Paper Digital Humanities Australasia 2018

Mapping and Tracing the History of Organism Choice and Use Using ‘Big Data’ (106)

Rachel A. Ankeny 1 , Michael Dietrich 2
  1. University of Adelaide, Adelaide, SA, Australia
  2. Department of History and Philosophy of Science, University of Pittsburgh, Pittsburgh , PA, USA

Historians of science have begun to make use of a range of digital techniques to analyse a range of phenomena in the field, including collaborations, interfield connections and influences, and patterns of publications and funding. As part of the ARC-funded Discovery Project “Organisms and Us: How Living Things Help Us To Understand Our World,” we have utilised several digital approaches to map the choice and use of particular organisms by researchers over time, to supplement data generated using more traditional, qualitative techniques such as publication and archival material analysis.
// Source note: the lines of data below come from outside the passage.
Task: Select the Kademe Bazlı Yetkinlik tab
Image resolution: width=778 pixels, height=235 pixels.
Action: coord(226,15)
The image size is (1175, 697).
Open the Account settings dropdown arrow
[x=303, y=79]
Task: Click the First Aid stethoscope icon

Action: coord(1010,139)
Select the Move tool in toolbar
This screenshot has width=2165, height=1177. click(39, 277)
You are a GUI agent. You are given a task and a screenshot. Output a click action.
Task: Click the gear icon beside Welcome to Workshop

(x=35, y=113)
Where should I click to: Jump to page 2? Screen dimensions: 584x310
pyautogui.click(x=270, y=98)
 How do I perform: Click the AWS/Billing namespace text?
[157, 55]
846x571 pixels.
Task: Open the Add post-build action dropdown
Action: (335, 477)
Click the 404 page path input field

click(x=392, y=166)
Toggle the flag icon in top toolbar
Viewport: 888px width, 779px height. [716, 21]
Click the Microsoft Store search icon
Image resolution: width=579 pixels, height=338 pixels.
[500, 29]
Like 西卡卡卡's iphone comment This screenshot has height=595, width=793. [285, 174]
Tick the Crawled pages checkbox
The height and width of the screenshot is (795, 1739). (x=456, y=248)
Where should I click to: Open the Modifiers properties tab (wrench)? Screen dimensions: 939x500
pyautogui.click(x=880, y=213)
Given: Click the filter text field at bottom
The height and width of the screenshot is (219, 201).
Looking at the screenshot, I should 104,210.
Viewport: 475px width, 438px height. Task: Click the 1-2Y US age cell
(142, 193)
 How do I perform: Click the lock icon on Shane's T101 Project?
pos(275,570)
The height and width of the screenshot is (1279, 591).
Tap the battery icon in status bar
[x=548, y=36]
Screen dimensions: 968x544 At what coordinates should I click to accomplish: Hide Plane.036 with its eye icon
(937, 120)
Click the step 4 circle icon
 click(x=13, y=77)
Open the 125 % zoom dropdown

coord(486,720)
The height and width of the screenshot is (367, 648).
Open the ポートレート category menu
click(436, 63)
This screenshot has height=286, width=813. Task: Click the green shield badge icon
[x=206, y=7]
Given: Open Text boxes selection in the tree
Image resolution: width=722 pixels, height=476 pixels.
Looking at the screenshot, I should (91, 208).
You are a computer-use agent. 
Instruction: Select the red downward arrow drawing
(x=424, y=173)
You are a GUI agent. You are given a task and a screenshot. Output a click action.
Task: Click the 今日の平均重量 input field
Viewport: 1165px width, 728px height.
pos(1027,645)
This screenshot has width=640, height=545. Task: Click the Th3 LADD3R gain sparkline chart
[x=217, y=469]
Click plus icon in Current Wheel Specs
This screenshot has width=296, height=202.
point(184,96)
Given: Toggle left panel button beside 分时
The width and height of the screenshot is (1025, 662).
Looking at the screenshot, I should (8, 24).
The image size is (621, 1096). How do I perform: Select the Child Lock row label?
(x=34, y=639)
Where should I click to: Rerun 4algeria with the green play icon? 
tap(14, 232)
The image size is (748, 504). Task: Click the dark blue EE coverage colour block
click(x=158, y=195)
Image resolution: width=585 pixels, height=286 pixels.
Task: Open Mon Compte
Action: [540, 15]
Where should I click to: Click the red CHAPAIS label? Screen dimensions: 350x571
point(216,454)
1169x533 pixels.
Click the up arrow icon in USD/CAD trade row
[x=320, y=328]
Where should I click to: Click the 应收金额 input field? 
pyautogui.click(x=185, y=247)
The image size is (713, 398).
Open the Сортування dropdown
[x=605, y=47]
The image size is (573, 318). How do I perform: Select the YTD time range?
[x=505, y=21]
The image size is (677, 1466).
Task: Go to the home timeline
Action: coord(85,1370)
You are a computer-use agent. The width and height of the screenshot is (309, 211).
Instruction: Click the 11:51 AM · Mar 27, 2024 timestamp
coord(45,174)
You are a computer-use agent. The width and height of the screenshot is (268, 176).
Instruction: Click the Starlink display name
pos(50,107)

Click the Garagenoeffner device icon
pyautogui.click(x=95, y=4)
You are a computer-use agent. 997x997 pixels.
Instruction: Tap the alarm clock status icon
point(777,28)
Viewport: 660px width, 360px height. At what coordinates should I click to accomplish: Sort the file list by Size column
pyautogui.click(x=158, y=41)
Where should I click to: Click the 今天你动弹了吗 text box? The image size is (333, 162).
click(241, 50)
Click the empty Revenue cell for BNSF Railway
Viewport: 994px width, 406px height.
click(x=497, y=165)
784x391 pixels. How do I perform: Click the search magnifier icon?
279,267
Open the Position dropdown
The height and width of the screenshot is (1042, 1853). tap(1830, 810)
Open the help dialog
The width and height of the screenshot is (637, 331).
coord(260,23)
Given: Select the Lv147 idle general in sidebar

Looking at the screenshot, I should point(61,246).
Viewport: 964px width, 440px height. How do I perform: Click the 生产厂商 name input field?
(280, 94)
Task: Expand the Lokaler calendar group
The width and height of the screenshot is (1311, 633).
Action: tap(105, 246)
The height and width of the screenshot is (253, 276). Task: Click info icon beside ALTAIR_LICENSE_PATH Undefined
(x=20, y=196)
This paper explores the advantages of using digital methods for these sorts of broader scope projects in the history of science, and also outlines potential gaps in what can be investigated, with particular focus on the norms of science which privilege certain types of information (e.g., the recording of scientific successes via publications, which are the main textual sources for these types of approaches). We outline our strategies for combining different types of data into historical narratives, and show possible future fruitful directions for these types of approaches in the history of biology.